It can also be provided at least one air supply device, which is suitable and designed to lead supply air and in particular ambient air of the domestic appliance to the heat storage device. Preferably, the Zulufteinrichtung is connected to the flow connection of the heat storage device, so that the supply air is miscible with the excipient. It is also possible to provide a sensor device for detecting a concentration of the auxiliary substance in the flow connection. In particular, the air supply device can be controlled as a function of the concentration of the auxiliary substance detected by the sensor device. Preferably, the concentration of the excipient in the gas phase is detected. For example, the heat storage medium releases water vapor as an auxiliary, wherein the water vapor concentration is detected as relative humidity. Depending on the water vapor concentration can then be supplied according to drier ambient air, so that condensation of water vapor is prevented before blowing out of the cooking appliance.

The inventive method is used to operate a domestic appliance and in particular a cooking appliance. At least one treatment room is heated and at least one temperature-sensitive component is protected from heat. The heat is at least partially stored by at least one heat storage device with at least one heat storage means as latent heat energy. For heat storage, at least one auxiliary substance is at least partially desorbed by the heat storage medium. For discharging the latently stored heat energy, at least part of the auxiliary substance is adsorbed and / or absorbed by the heat storage medium.

The inventive method has the advantage that the temperature-sensitive components are protected with a heat storage device from excessive temperatures. As a result, no disturbing noises are caused. In addition, no hot exhaust air is blown out of the device, which is perceived as unpleasant.
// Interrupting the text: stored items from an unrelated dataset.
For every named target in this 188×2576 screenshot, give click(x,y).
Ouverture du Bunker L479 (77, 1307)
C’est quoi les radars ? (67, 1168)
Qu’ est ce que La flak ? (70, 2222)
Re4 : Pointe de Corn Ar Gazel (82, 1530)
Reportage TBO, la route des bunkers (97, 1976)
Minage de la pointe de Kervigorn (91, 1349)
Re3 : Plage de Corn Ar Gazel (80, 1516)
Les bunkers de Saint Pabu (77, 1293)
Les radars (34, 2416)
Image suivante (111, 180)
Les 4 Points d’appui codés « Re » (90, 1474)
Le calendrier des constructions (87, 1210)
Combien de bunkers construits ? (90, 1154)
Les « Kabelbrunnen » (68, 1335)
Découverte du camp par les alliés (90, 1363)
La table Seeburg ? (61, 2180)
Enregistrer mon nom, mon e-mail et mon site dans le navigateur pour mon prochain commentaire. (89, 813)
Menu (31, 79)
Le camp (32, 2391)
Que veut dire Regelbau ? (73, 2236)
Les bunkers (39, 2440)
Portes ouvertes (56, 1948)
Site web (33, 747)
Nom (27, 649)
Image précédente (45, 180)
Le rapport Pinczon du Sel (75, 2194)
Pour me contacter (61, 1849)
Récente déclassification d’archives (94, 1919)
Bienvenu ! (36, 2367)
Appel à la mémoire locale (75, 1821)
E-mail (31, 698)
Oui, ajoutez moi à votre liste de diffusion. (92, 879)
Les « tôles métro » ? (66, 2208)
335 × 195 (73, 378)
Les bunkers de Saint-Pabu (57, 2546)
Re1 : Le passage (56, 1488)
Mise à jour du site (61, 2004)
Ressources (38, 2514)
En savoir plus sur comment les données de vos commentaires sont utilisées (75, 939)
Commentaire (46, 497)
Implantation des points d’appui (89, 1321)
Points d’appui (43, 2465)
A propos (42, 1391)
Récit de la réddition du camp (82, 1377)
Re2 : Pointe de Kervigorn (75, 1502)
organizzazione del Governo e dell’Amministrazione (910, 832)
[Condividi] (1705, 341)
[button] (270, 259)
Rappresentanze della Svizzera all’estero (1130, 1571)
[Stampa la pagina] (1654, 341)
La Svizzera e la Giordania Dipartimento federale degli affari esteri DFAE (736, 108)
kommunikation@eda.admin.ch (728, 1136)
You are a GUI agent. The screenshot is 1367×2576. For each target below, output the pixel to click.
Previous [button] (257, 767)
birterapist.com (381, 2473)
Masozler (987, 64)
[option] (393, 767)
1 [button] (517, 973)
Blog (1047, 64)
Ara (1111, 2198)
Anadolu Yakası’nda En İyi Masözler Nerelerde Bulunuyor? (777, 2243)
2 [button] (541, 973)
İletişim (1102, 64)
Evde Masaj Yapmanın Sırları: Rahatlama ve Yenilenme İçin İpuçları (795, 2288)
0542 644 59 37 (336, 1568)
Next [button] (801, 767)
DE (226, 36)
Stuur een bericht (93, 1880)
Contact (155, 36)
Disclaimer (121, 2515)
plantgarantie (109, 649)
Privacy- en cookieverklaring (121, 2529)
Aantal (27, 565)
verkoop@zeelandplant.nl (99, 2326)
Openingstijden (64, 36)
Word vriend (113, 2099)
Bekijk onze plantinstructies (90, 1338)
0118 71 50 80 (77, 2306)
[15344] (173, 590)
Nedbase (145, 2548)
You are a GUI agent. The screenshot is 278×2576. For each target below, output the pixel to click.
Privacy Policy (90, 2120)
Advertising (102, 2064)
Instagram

The method is particularly suitable for operating the household appliances described above. An embodiment is also possible, in which at least one adjuvant is at least partially adsorbed for heat storage by the heat storage medium and / or is absorbed. For discharging the latently stored heat energy, at least a part of the auxiliary substance can be desorbed from the heat storage medium.

Preferably, the adjuvant is at least partially guided via at least one flow connection to the heat storage medium. It is possible that the permeability of the flow connection for the auxiliary substance is controlled by at least one closing device operatively connected to at least one control device. In this case, the flow connection is preferably provided between the heat storage medium and the ambient air, so that, in particular, atmospheric moisture can pass from the ambient air as an auxiliary to the heat storage medium.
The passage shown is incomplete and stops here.